Vaughan found a corner booth and powered up the com. It flared, showing a grid-map of Level One, beside a rank of numerals should he require views of other levels.
He found the amusement park, entered its reference number and the day and approximate time of the scene he wished to view, and waited.
As expected, there were no surveillance cams in operation in the park itself. He returned to the map, worked out where the killing took place, and entered the reference of the nearest street which might be covered by a cam.
This time he was in luck.
There were three cams covering the length of the deserted street, and one of them showed a section of the area where Kormier had died.
He magnified the view, enhanced the image: he made out the concourse between the ghost train and the empty McDonald’s kiosk.
He ran the tape at three times the normal speed, and the only indication that time was elapsing was the flicking digital display at the top right of the screen: the scene itself remained static.
He glanced at the timer: 23.40. According to the SoC’s report, the killing had taken place at some time twelve minutes either side of midnight.
He slowed the image to real-time and watched.
Two minutes later he saw movement.
He leaned forward, magnifying the image, and saw two small figures cross the concourse, climb the steps of the ghost train and enter it through the ghoul’s open mouth. Children: a boy and a girl. From the way they were dressed, in ragged shorts and T-shirts, he guessed they were homeless street-kids taking refuge for the night in the park.
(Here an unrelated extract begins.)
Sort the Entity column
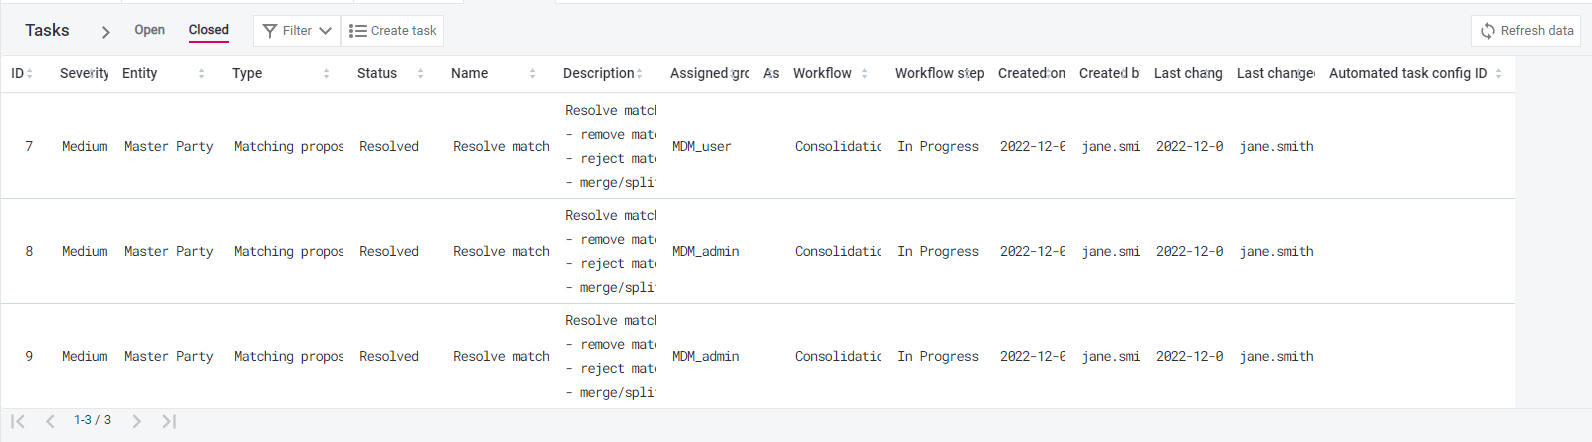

They appeared again, minutes later, emerging from the exit of the ghost train—another open mouth. Then they stopped suddenly, and one of them pointed across the concourse before ducking back inside the open mouth.
Vaughan made out what the boy had pointed at.
Another figure had appeared on the con
course.
Vaughan reached out and stilled the image, his pulse racing. He stared at the figure. It was a man, tall and dark, in his fifties: Robert Kormier.
He restarted the footage, playing it real-time now. He glanced at the digital display: it was nine minutes to midnight.
Kormier paced back and forth, between the ghost train and the fast-food kiosk. From time to time he glanced at his wristwatch. So he had clearly arrived at the amusement park to meet someone.